Exercise instructions — Turn the items into a numbered list, leaving out blank lines. Include only the part that starts at the line containing "Task: Refresh the current folder view" and runs through the end of the items.

Source records:
#####

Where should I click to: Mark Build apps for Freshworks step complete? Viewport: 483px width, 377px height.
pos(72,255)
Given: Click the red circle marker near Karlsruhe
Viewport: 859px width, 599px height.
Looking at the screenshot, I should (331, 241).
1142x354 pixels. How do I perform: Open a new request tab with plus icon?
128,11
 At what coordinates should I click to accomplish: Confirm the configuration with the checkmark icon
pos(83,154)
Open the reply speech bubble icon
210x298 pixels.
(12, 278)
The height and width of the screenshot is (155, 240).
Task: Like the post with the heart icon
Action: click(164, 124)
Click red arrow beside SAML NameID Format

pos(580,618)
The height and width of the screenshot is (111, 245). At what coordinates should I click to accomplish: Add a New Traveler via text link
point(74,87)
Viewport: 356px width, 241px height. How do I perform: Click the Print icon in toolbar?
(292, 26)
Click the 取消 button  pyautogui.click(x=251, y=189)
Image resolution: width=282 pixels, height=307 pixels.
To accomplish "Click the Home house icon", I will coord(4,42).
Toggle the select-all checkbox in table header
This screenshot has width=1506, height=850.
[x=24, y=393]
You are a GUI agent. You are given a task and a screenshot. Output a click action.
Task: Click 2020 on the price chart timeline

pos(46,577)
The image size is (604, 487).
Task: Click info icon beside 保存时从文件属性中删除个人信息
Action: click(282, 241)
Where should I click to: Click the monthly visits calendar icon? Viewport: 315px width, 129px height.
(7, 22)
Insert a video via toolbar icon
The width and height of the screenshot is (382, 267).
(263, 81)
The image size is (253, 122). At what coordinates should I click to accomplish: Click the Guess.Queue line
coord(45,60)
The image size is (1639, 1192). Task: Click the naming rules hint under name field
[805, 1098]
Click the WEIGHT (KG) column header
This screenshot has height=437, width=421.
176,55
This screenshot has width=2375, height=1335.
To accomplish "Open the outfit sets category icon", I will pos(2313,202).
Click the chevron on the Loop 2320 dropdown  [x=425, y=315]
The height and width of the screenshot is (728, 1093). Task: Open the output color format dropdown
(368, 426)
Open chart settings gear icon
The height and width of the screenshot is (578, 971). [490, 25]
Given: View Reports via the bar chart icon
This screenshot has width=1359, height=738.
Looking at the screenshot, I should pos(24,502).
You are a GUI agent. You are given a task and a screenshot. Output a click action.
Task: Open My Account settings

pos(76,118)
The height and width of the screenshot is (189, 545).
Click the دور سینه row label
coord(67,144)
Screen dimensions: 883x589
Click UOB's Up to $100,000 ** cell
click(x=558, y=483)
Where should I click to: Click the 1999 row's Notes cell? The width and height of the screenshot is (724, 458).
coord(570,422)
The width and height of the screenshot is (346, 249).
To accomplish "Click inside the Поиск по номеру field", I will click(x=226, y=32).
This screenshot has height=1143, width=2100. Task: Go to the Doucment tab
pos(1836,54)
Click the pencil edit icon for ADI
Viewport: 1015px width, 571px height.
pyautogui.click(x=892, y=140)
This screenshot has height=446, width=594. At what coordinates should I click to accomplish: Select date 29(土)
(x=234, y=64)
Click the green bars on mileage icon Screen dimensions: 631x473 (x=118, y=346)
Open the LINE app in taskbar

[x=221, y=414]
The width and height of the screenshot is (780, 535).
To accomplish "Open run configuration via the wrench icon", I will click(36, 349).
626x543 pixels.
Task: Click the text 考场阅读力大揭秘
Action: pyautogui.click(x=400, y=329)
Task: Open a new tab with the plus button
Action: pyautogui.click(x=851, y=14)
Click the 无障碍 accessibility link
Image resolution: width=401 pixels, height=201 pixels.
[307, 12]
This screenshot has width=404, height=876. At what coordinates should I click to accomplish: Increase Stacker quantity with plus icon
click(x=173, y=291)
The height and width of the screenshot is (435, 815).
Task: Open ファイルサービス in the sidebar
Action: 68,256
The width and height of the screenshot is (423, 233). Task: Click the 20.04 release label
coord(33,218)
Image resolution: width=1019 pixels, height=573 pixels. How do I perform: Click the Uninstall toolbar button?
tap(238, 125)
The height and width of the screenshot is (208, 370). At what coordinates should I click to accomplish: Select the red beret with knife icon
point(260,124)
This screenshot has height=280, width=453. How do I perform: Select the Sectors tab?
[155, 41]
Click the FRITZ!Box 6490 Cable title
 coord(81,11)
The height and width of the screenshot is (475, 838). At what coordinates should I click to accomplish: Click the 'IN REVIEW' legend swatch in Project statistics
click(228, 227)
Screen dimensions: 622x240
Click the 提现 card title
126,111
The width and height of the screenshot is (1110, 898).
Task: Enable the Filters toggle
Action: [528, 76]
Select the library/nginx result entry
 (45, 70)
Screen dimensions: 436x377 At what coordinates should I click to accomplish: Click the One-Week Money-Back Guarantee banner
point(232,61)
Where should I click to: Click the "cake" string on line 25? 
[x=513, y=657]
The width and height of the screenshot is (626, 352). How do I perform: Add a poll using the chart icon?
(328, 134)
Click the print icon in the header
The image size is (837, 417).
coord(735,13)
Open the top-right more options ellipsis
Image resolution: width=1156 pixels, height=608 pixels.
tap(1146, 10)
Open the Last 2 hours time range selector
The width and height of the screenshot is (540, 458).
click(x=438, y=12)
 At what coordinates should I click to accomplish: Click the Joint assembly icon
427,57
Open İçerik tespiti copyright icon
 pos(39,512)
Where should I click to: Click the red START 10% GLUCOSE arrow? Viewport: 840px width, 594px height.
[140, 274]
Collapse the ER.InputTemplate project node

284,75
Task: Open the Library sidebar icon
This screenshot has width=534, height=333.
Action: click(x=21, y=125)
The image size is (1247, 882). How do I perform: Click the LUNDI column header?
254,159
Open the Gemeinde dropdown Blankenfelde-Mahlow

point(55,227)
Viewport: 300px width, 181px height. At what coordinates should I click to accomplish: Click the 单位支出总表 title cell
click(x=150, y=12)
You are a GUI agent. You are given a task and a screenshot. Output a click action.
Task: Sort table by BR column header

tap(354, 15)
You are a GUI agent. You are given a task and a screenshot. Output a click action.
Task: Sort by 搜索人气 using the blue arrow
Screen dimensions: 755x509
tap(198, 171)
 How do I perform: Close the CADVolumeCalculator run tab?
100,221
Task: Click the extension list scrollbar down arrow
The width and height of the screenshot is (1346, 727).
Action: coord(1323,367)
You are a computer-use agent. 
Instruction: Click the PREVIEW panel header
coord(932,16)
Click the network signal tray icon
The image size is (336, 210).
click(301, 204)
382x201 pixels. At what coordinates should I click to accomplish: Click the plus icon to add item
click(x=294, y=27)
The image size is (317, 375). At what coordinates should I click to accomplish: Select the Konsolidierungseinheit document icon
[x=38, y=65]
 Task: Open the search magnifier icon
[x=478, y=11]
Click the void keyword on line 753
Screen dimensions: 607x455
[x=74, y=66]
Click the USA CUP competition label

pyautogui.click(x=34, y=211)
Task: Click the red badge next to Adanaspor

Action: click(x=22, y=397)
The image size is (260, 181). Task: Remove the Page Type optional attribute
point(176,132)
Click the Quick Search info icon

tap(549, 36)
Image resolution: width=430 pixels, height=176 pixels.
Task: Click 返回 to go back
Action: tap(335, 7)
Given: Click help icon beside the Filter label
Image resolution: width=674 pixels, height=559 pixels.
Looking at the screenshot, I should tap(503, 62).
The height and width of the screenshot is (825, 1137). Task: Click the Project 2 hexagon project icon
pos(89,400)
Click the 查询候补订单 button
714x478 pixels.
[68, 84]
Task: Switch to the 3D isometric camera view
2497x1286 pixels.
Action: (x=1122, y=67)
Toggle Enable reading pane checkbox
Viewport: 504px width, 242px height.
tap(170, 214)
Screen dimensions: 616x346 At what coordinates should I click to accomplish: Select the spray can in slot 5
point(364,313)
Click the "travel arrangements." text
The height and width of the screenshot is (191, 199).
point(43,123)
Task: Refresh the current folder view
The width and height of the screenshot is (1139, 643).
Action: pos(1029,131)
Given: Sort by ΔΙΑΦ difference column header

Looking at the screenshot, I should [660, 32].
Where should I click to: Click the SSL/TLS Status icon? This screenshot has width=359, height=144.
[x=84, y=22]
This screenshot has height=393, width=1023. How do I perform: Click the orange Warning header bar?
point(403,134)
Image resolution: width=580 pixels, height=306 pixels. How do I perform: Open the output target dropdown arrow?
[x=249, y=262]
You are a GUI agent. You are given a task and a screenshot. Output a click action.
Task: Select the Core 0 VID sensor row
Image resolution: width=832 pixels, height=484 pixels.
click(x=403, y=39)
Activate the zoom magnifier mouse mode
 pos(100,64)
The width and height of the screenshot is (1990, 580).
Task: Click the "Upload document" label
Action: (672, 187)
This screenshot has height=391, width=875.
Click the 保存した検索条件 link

#####

Output of the exercise —
1. Task: Refresh the current folder view
2. The width and height of the screenshot is (1139, 643).
3. Action: pos(1029,131)
4. Given: Sort by ΔΙΑΦ difference column header
5. Looking at the screenshot, I should [660, 32].
6. Where should I click to: Click the SSL/TLS Status icon? This screenshot has width=359, height=144.
7. [x=84, y=22]
8. This screenshot has height=393, width=1023. How do I perform: Click the orange Warning header bar?
9. point(403,134)
10. Image resolution: width=580 pixels, height=306 pixels. How do I perform: Open the output target dropdown arrow?
11. [x=249, y=262]
12. You are a GUI agent. You are given a task and a screenshot. Output a click action.
13. Task: Select the Core 0 VID sensor row
14. Image resolution: width=832 pixels, height=484 pixels.
15. click(x=403, y=39)
16. Activate the zoom magnifier mouse mode
17.  pos(100,64)
18. The width and height of the screenshot is (1990, 580).
19. Task: Click the "Upload document" label
20. Action: (672, 187)
21. This screenshot has height=391, width=875.
22. Click the 保存した検索条件 link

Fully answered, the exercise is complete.